> Recorded data
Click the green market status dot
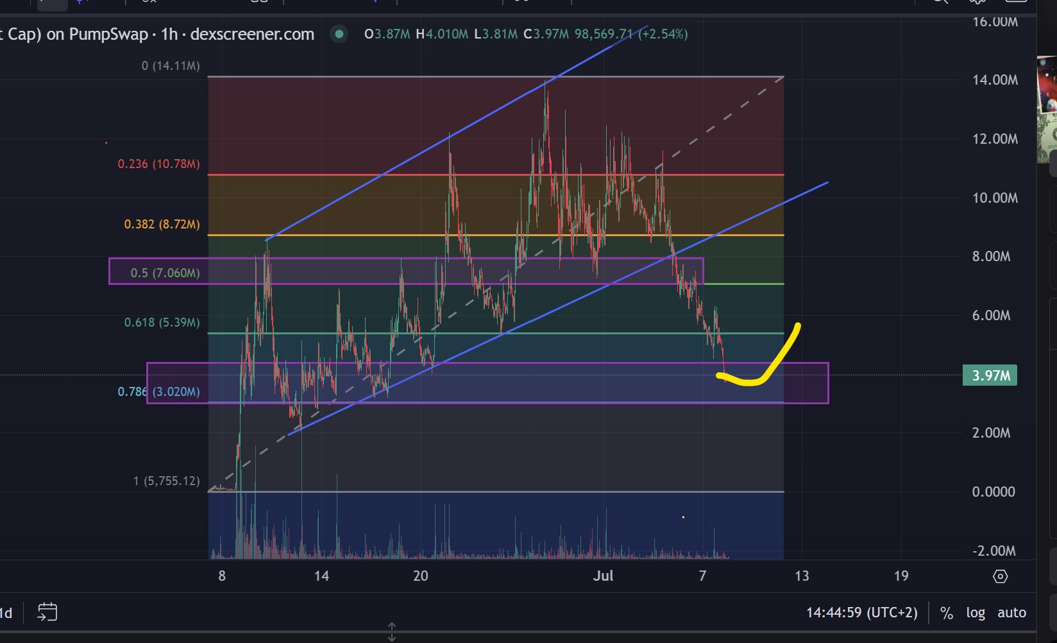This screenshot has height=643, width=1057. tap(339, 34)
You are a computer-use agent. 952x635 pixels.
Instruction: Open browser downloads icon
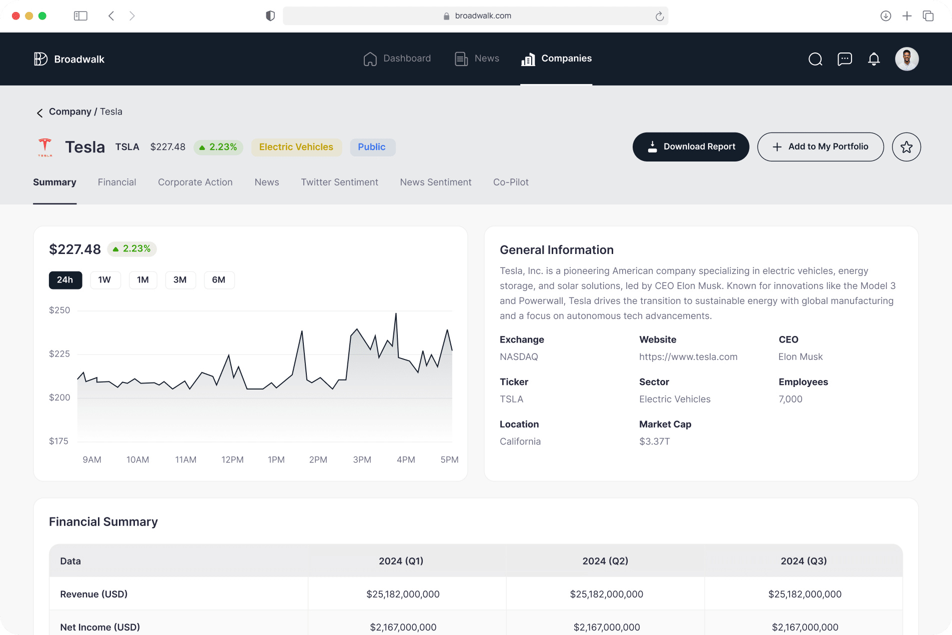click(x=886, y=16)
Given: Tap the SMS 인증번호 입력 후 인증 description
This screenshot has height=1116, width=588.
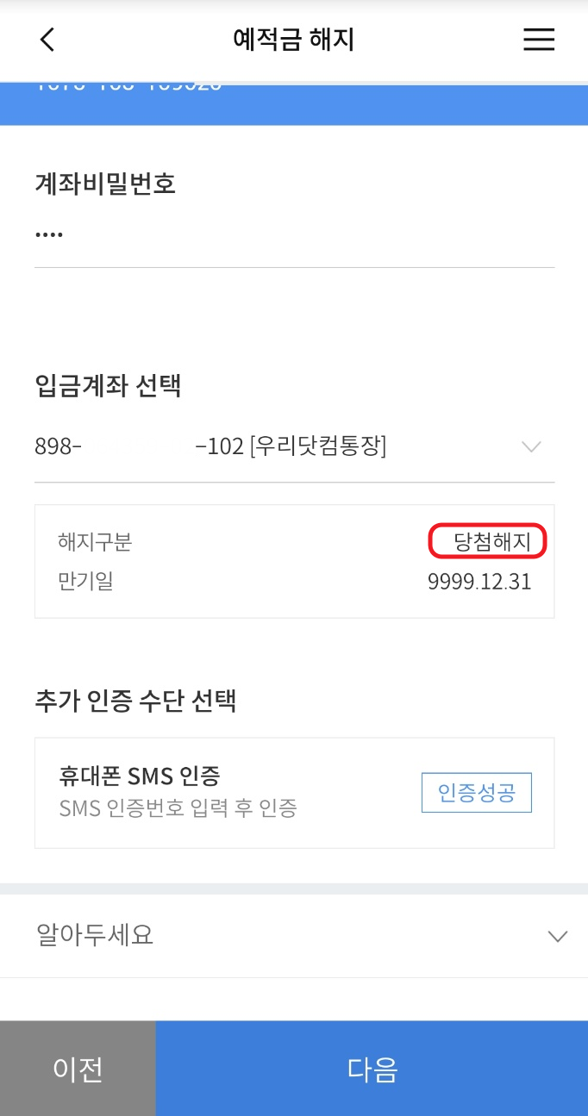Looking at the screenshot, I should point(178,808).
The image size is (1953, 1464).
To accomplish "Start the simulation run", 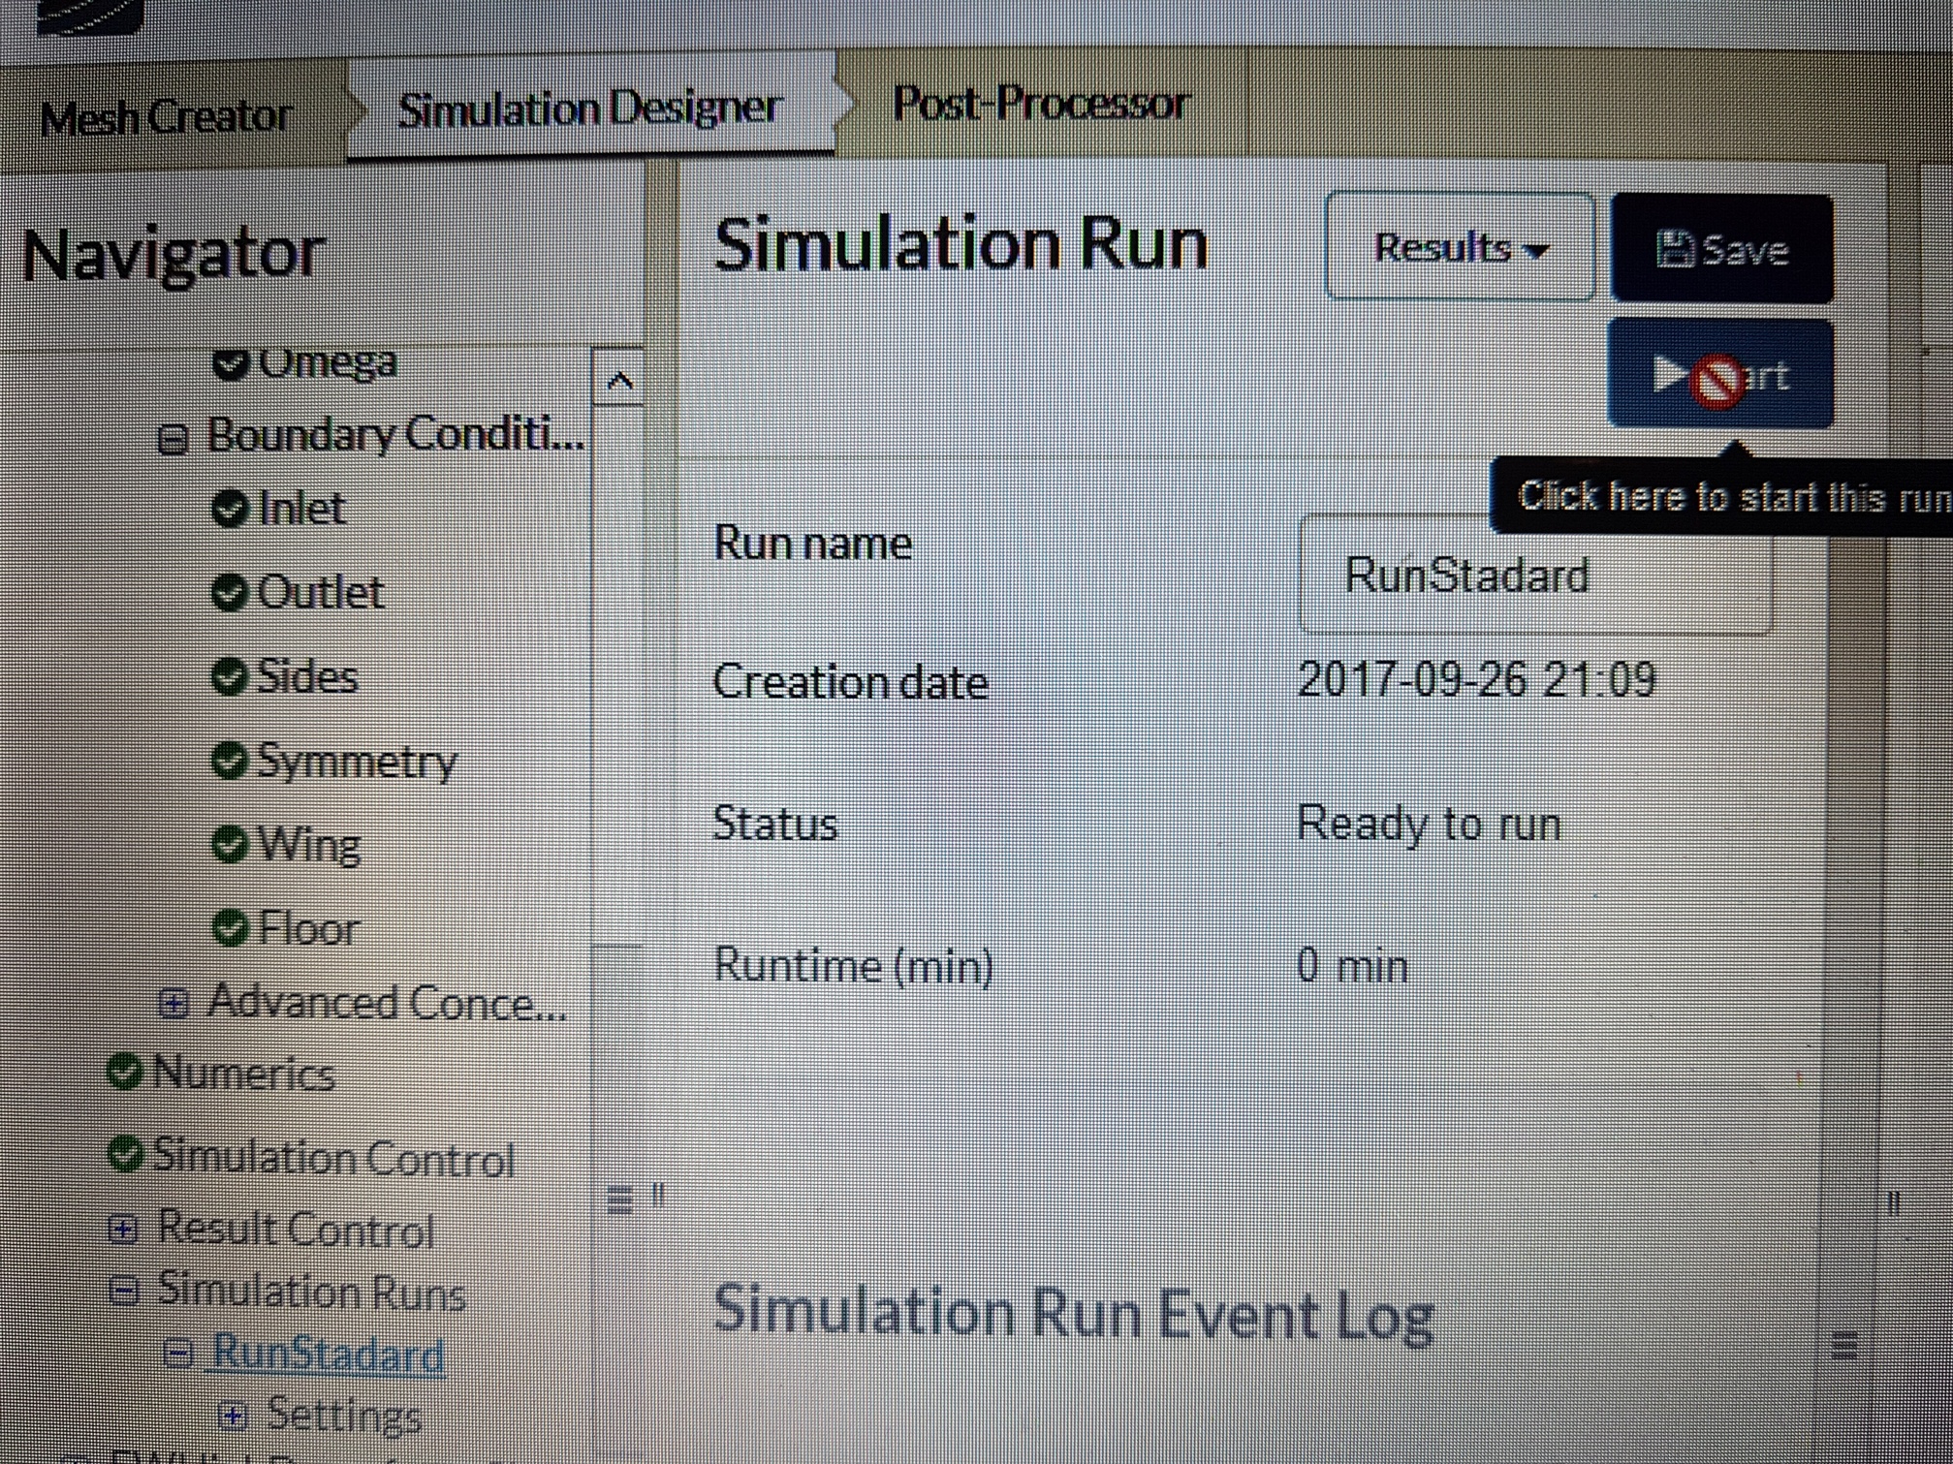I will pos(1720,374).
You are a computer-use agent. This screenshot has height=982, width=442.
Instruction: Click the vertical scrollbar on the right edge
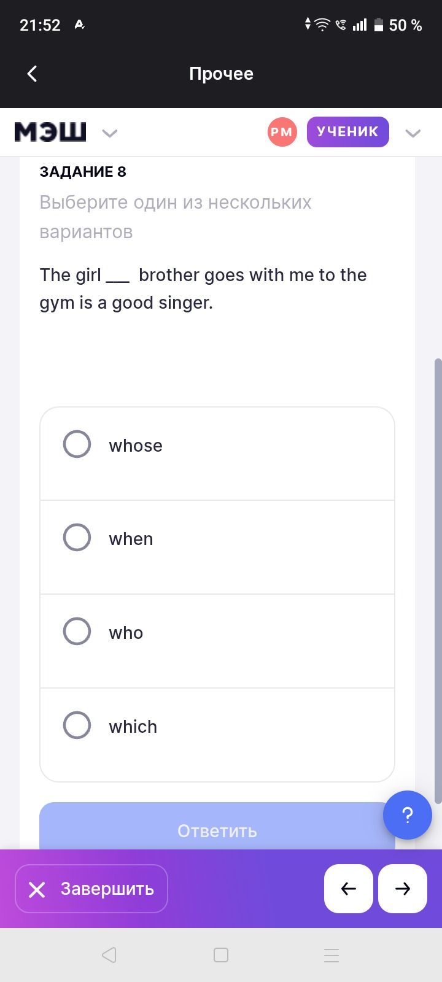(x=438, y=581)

> What the task requires
Rewrite the items from the line with "You are a computer-use agent. 952x635 pixels." up to and including the line with "Looking at the" as a JSON list of strings, one string per line, leaving out blank lines and the pictures.

> Answer for this exercise
[
  "You are a computer-use agent. 952x635 pixels.",
  "Instruction: Open browser downloads icon",
  "click(x=886, y=16)",
  "Given: Tap the SMS 인증번호 입력 후 인증 description",
  "This screenshot has height=1116, width=588.",
  "Looking at the screenshot, I should point(178,808)."
]